Evaluating the contraceptive potential of active immunization against gonadotropin-releasing hormone

Humans and rhesus macaques are known to express two molecular forms of gonadotropin-releasing hormone (GnRH-I and GnRH-II), which appear to differentially contribute to the regulation of the menstrual cycle. Specifically, there is evidence to suggest that GnRH-I is the primary mediator of negative estrogen feedback to the hypothalamus and pituitary gland, while GnRH-II is the primary mediator of the positive feedback that stimulates the preovulatory surge of luteinizing hormone. Therefore, it is plausible that selective silencing of GnRH-II would block ovulation and lay the platform for development of a novel contraceptive.

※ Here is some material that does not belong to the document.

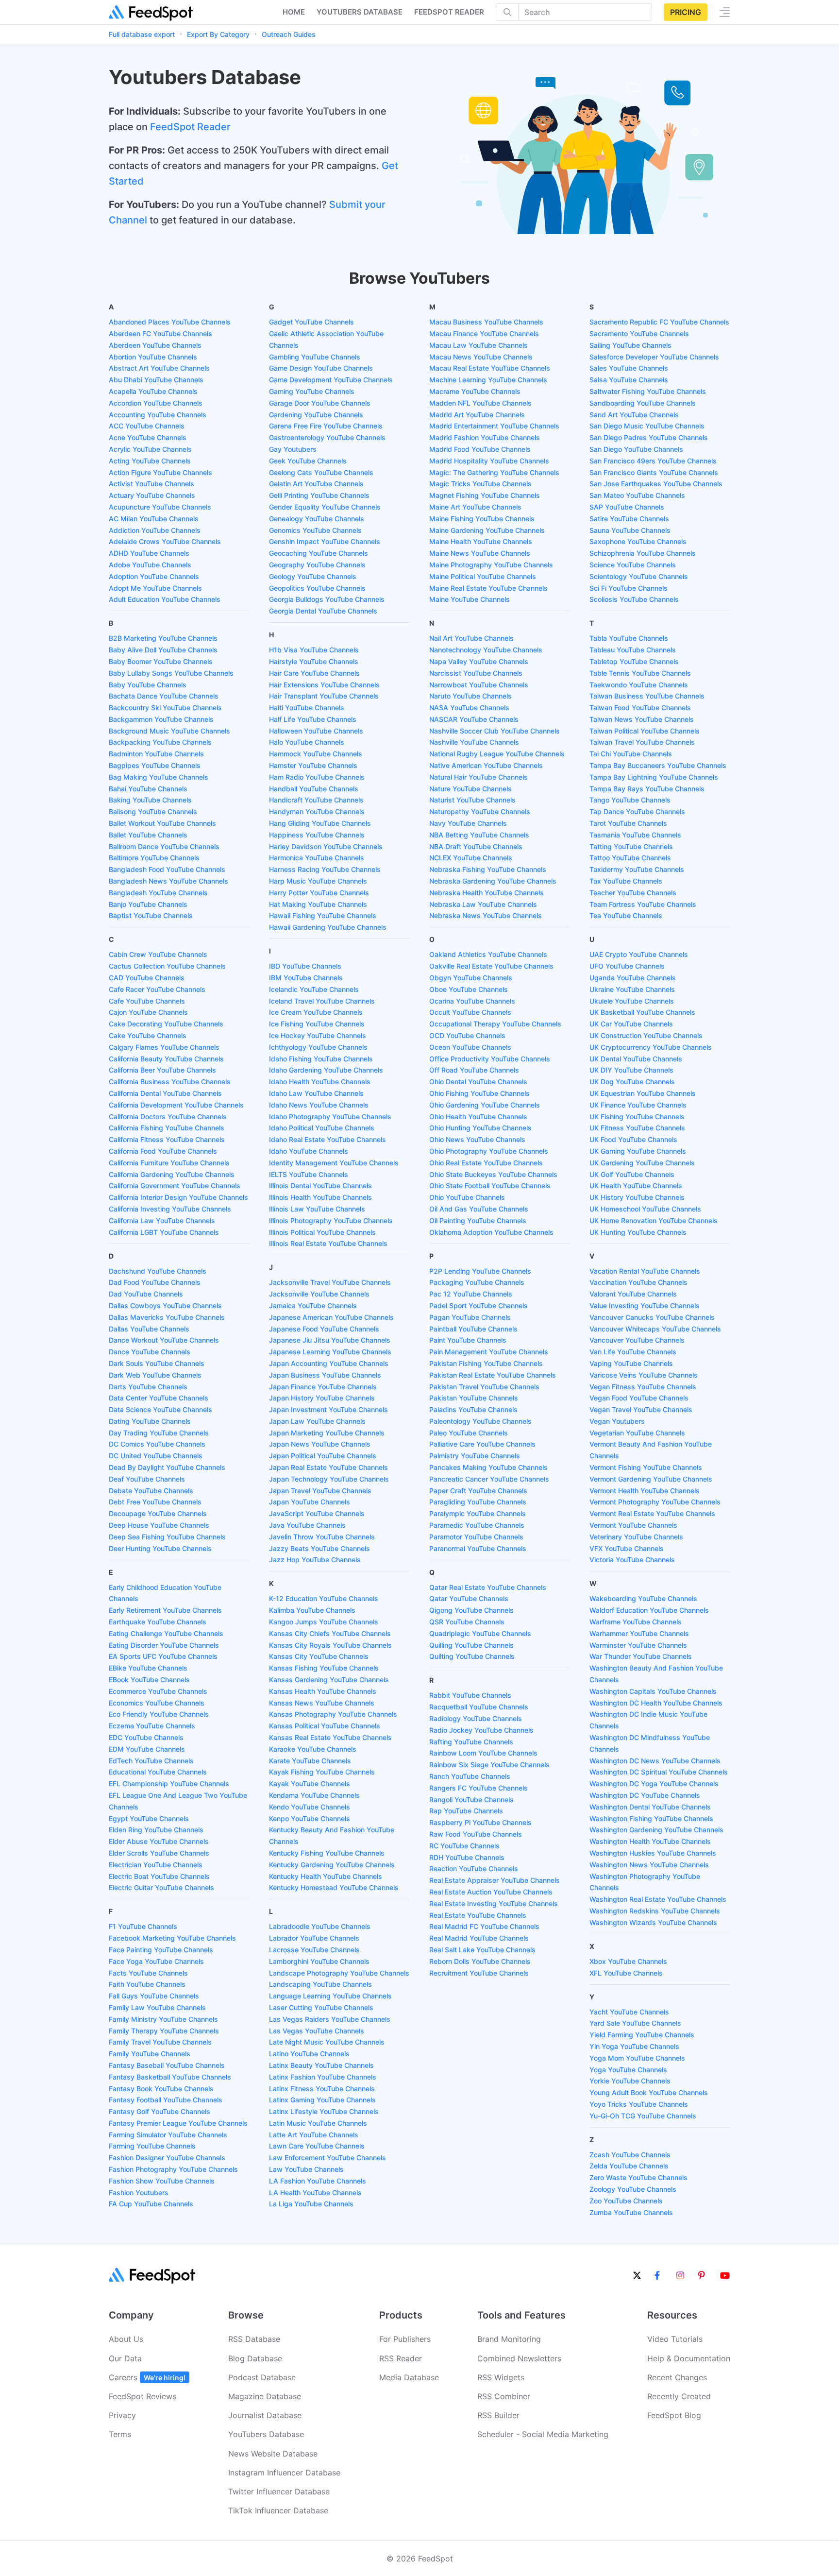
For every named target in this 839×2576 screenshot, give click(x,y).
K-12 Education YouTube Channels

To test this possibility female rhesus macaques were actively immunized against GnRH-II (and/or GnRH-I), and serum estradiol and progesterone concentrations were monitored for an additional ∼2.5 years. Despite multiple booster immunizations every ∼6 weeks, and elevated GnRH antibody titers, none of the animals ceased ovulating (i.e., revealed by monthly peaks of serum progesterone concentrations followed by menstruation). Taken together, these findings question the efficacy of GnRH vaccines as a stratagem for selectively blocking ovulation in humans. However, they do not negate the potential value of pharmacological interventions aimed at selectively silencing GnRH-II function and its involvement in stimulating the preovulatory luteinizing hormone surge.